The Dutch founders initially planned a heavy, capital-intensive Direct-to-Consumer (DTC) digital launch to build brand awareness before approaching the highly consolidated ‘Big Four’ UK supermarkets.
However, scaling into the UK grocery sector requires immense commercial leverage and entering via a DTC model in a saturated category risks burning through marketing budgets with poor customer acquisition metrics. Lora Consulting interrogated the unit economics and advised an immediate halt to the DTC strategy and in its place, we recommended a “foodservice-first” entry strategy.
The Lora Consulting team conducted an initial UK commercial viability assessment and entirely restructured the client’s go-to-market strategy.
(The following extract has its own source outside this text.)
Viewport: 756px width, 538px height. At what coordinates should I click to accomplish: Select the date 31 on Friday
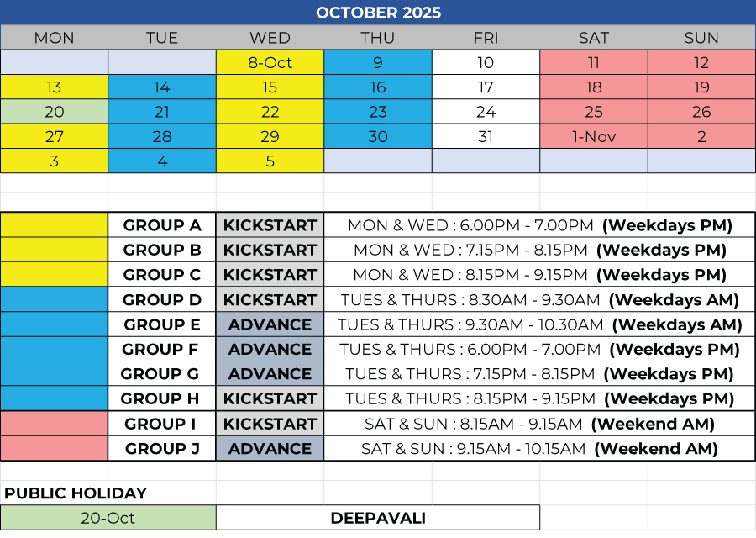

We mapped the competitive landscape of established UK incumbents and identified the exact pricing thresholds required for trade buyers. Lora consultants also introduced the founders to a vetted London-based brand agency to localise their packaging, alongside a specialist UK food distributor who secured their first 50 independent listings.
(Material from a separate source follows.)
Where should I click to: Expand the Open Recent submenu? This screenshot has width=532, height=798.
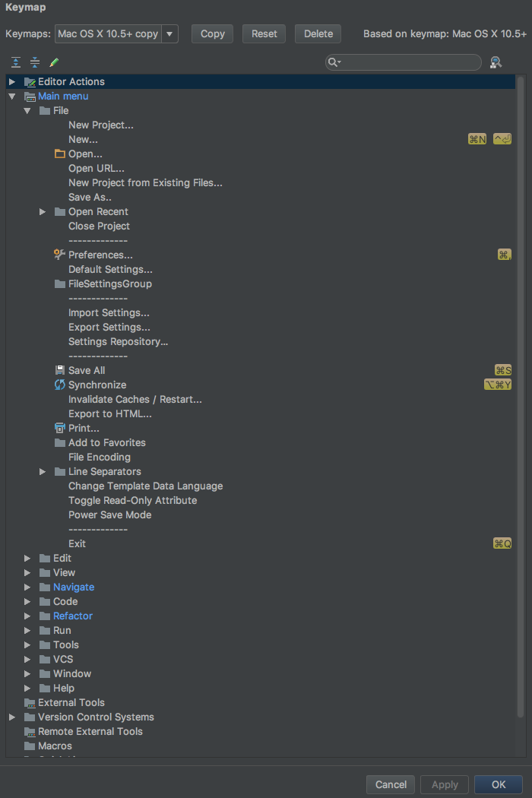[x=43, y=211]
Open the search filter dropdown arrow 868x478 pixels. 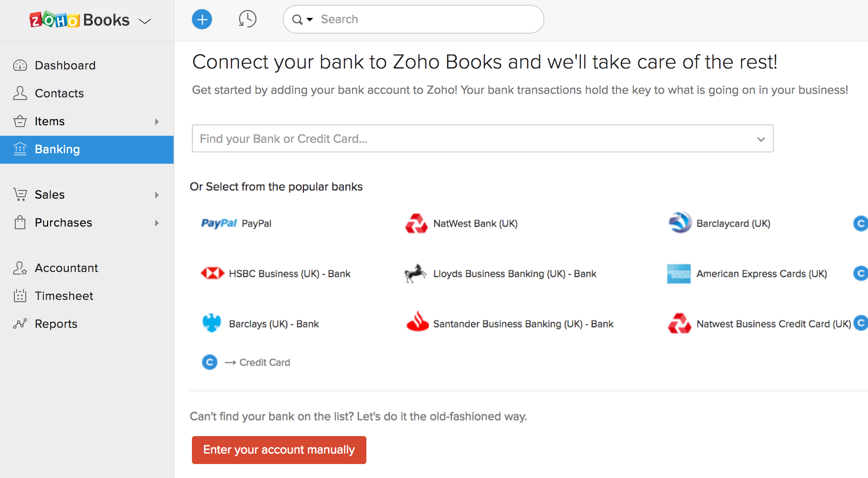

By targeting premium independent coffee chains, high-end delis, and boutique restaurant groups in London and the South East, the brand was able to build genuine consumer cachet and trial the product in a live environment, which helped generate early B2B revenue.
Once the product was proven on menus across 57 independent London locations, generating a £1.2 million annualised B2B run rate, the brand had the hard commercial data and consumer feedback required to pitch to premium national retailers. Within eight months, the brand bypassed the traditional n.